THE CONTENT CON-UNDRUM

THE CONTENT CON-UNDRUM

Written by Mark J Beard on 18-Apr-14

Web marketers generally accept the idea that “content is king. But is it a kingdom of a wise and benevolent King Solomon, or is it more akin to the indulgence and decadence of Louis XVI?

It is accepted (online) wisdom is that the more content a website has the successful it will be.  Yet conversely, web users seem increasingly less willing to read or view the content that is so carefully created for them.  Simultaneously online publishers (like Fairfax Media) are removing costly in-house content creators (journalist and photographers) and replacing them with cheaper, lesser quality syndicated sources – all in order to create more and more content.

More web-based content is not necessarily bad, it’s just that all businesses (not just those in the media) are seemingly forced to become content creators and publishers.  Again this also is not intrinsically wrong but where is the content tipping point? When it comes to content… enough already!?

Of course vested interest groups like us (Kreshendo) and other web “gurus”, search engines, social media platforms and web advertising platforms are more than happy to tell the average business that more content equals more success.  But we think I’s timely to question this “truism”, this dogma that bamboozles many businesses.

CONSIDER THE STAGGERING PROLIFERATION OF INTERNET CONTENT

When Google first began indexing (tracking) web pages in 1998 their count was 26 million individual web pages. Today Google is now indexing over one trillion web pages.   This aggregate total is evidently huge, but what about the proportional growth in web users? Isn’t that consistent with the overall growth in Internet?  Well, not quite.   

In 1998 there were 216 million web users and today there are over 2.7 billion users, representing a 978% increase.  Over that same period the number of webpages indexed by Google (in other words, a measure of the scale of Internet content) has risen 3846054%. (26 million to 1 trillion).

As shown in Figure 1.0 if we calculate a simple average of web pages per web user, we find that in 1998 there were 0.12 pages per web user. Alternately stated, in 1998 there were approximately 8 web users for every one page on content on the Internet (as indexed by Google).  Contrast that with 2013 where there are now 368 (Google indexed) web pages for every one Internet user.

FIGURE 1.0 – GOOGLE INDEXED WEB PAGES PER INTERNET USER

 

1998

2013

Difference

% Change

World Population

6,000,000,000

7,000,000,000

1000000000

17%

% Population using the Internet

3.60%

38.80%

0

978%

Total Web Users

216,000,000

2,716,000,000

2500000000

1157%

Google Indexed Pages

26,000,000

1,000,000,000,000

999974000000

3846054%

Google indexed pages Web User

0.12

368

368

306567%

WHY SO MUCH CONTENT?

Clearly as the Internet has come to dominate the way civilization functions so it is understandable that web user numbers would increase as would their demand for new content. Yet why the dramatic growth in content relative to the numbers of users? Why so much content? Why despite the growth in content do we sense that people read less?

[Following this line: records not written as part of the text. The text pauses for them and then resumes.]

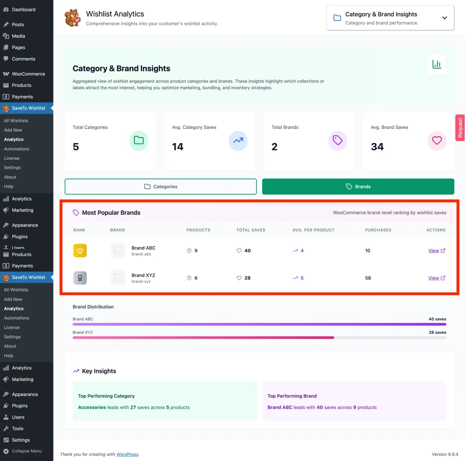465x461 pixels.
Task: Click the gold crown rank badge
Action: click(80, 251)
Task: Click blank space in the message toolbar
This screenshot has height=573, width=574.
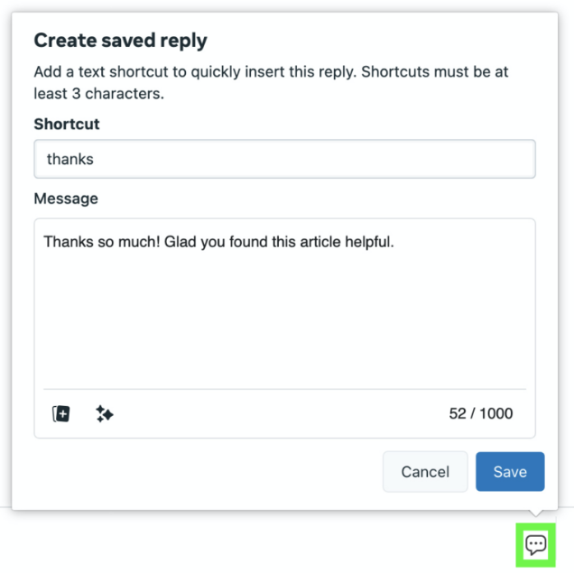Action: click(x=271, y=414)
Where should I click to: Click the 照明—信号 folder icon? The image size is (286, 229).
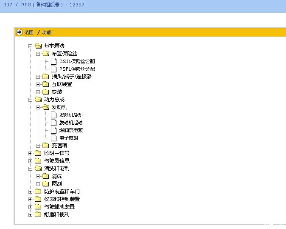38,153
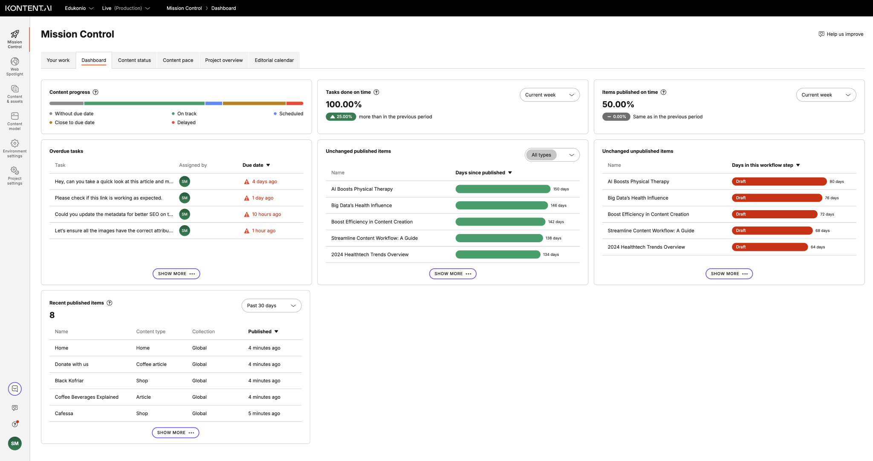Click the Draft progress bar for AI Boosts Physical Therapy
Screen dimensions: 873x461
click(779, 181)
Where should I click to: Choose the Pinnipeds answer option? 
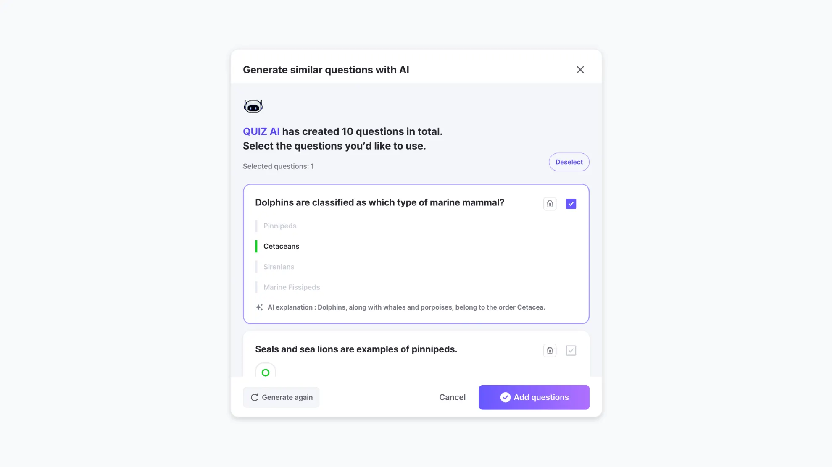[280, 226]
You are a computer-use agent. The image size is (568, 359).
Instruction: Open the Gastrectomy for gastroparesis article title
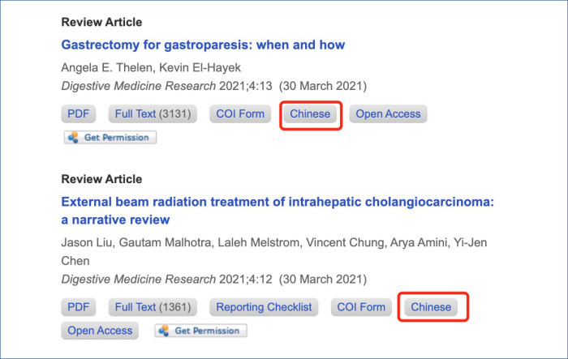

The conundrum for contemporary marketers is that the practice of marketing is increasingly dominated by the Internet. Organsiations are compelled to create websites and an increasing variety of social media pages assets, either as the center-piece of their marketing or at the very least to. For a discussion of the role that content strategy plays in marketing communications please read our blog post Integrating Content Strategy in Contemporary Marketing Communications.

A significant factor in driving the content explosion has been the importance of Google’s organic search, since Google demands that those pages at the top of its organic search have relevant and regularly updated content – typically in the form of web copy. So web site manager have bought into that the more pages, with keyword rich copy a website has – the more likely that website will achieve page one status in Google search.

The Internet’s insatiable lust for content is not so much driven by users demanding to read more – since it is self-evident that people generally read less - but is driven by marketers who believe that more content means more likelihood of ranking success.   The problem is that this mentality does not correspond with the current minimalist web design trend, where copy is minimalized, choices are simple and buttons (as per the Steve Jobs design mantra) are good enough to lick.  The “content is king” mantra is also is undergoing an attitude adjustment at the hands of Google who have recently increased the weighting of video content as a factor in organic rankings – content maybe be king, but the importance of web copy is slipping.

HOW SHOULD DIGITAL MARKETERS RESPOND?

So like all things, marketers should begin with tough questions for the digital marketers, SEO gurus and content creators who promolgate content strategies and tactics. While the cost of content creation can vary in our experience (with Kreshendo clients) website owners often give greater attention on the creation of content for site launch and under budget on the cost maintaining content creation and curation workflows.

Digital marketers and website owners should respond with a carefully plan content strategy.